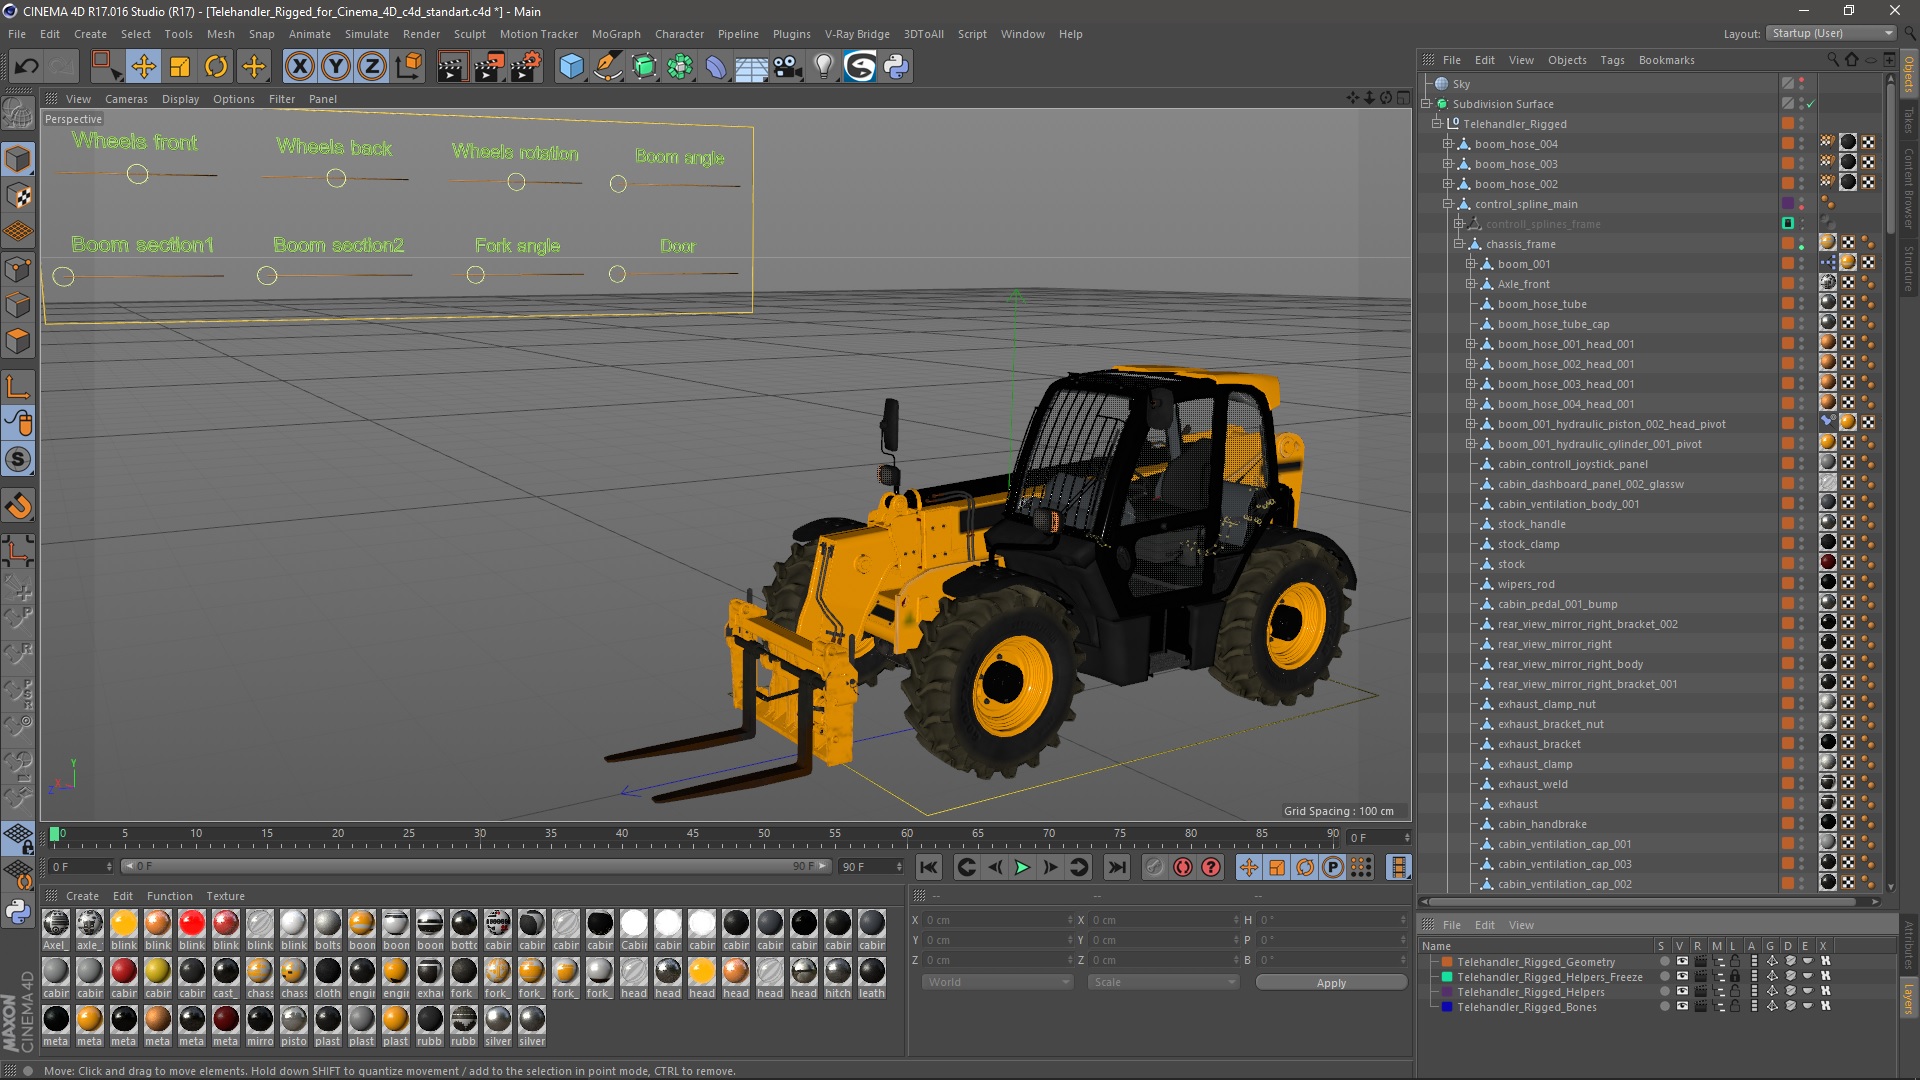Click the Python script icon in toolbar
1920x1080 pixels.
click(x=896, y=67)
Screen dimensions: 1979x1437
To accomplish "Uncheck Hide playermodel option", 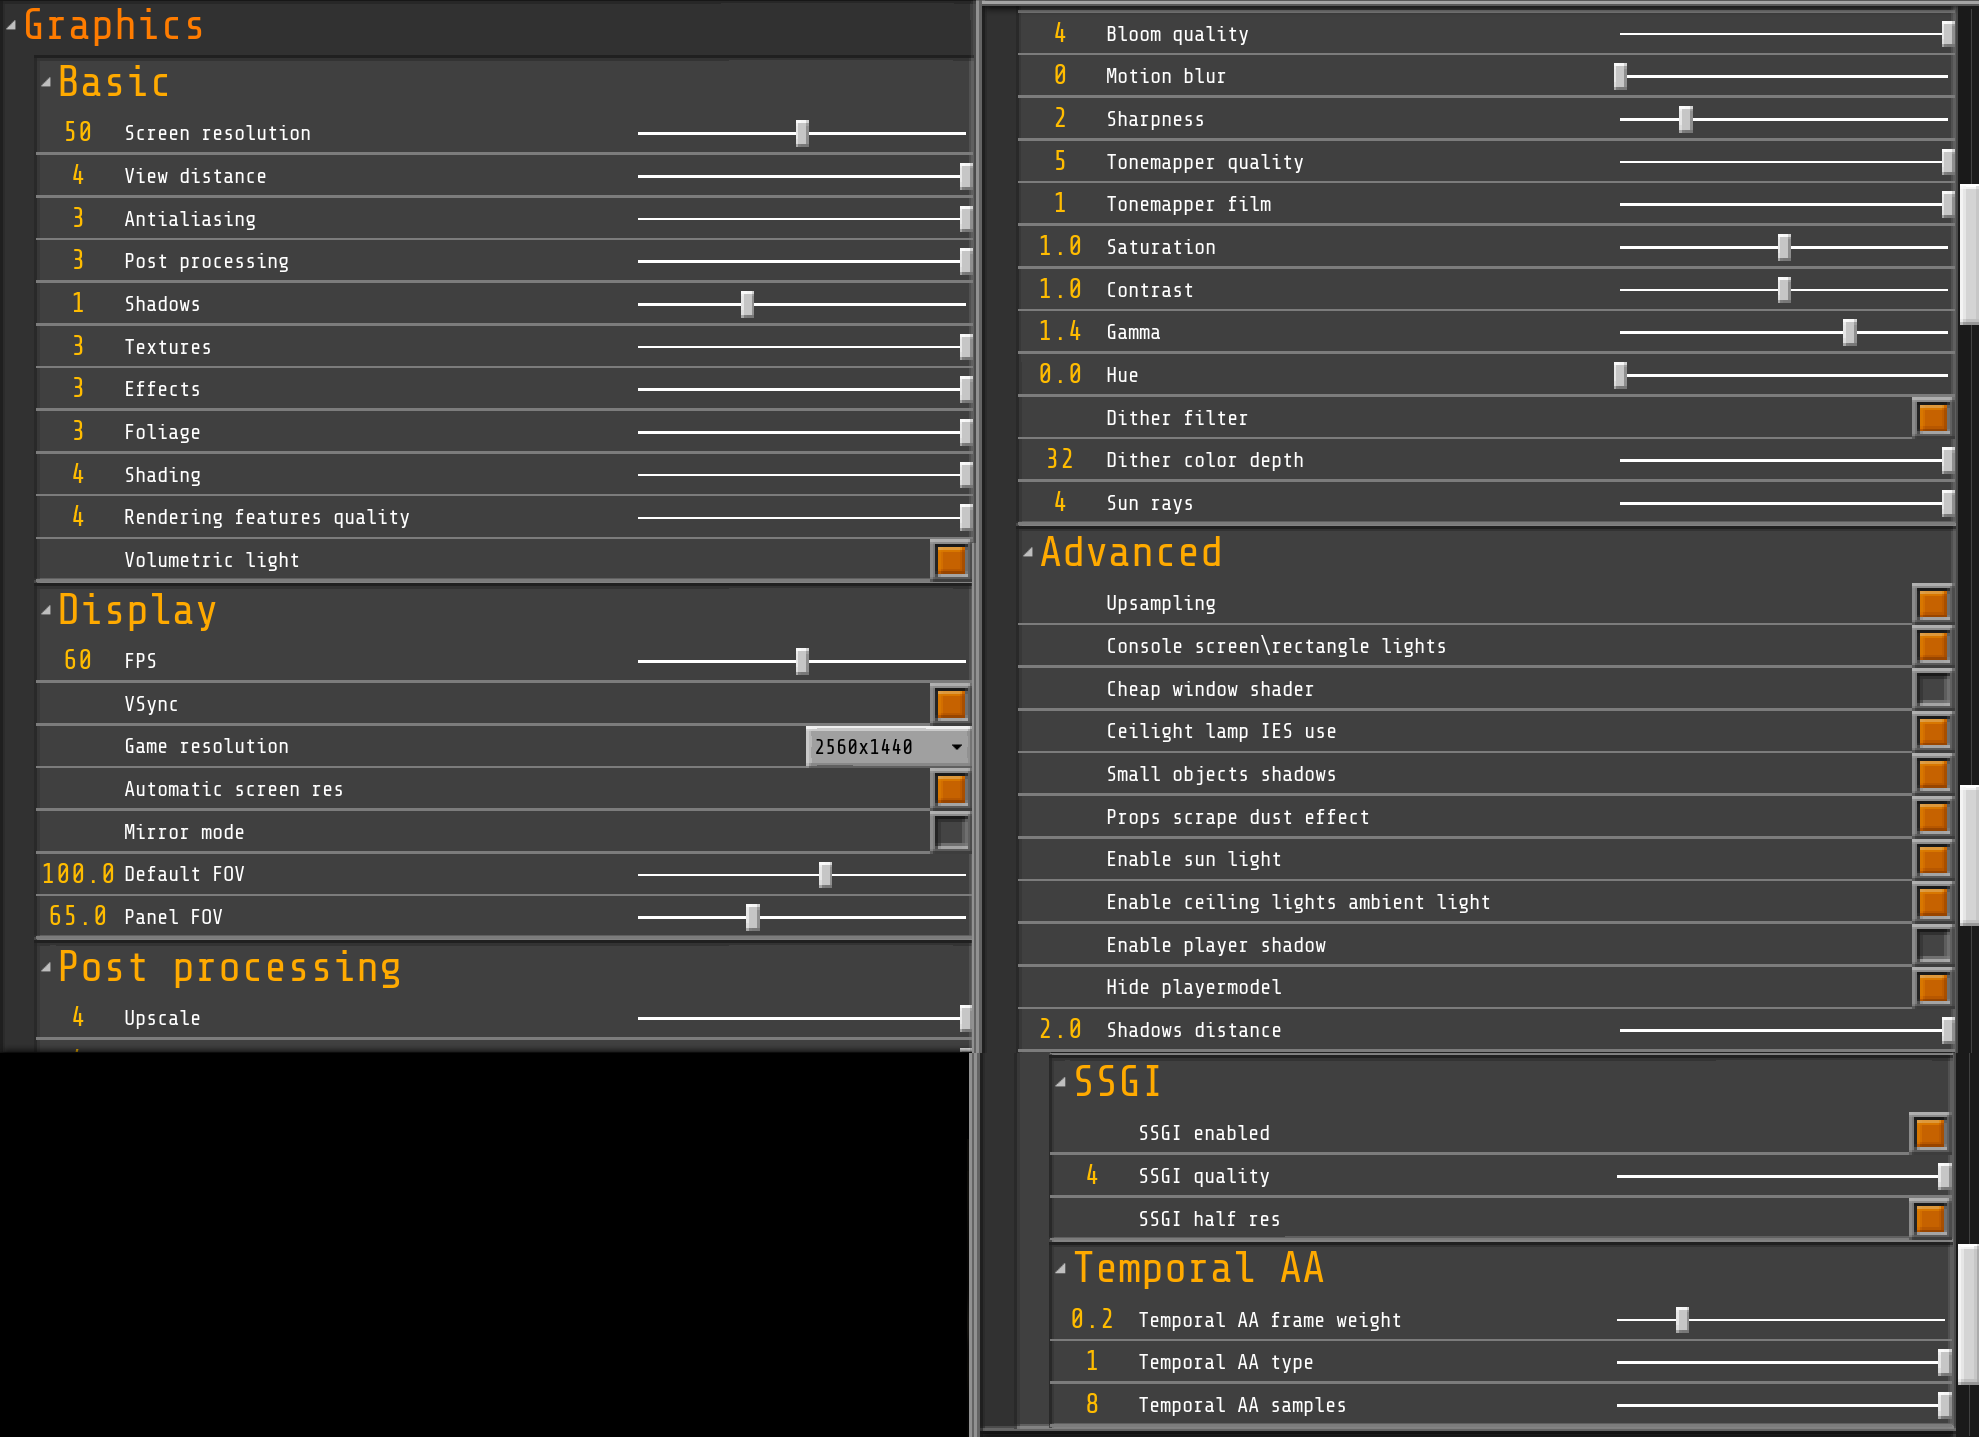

========================================

## What you have to do
Return, exactly as they appear, the lines from the line containing "Screen dimensions: 1979x1437" through the end of the records above, both ends included, without pictures.

## Task response
Screen dimensions: 1979x1437
To accomplish "Uncheck Hide playermodel option", 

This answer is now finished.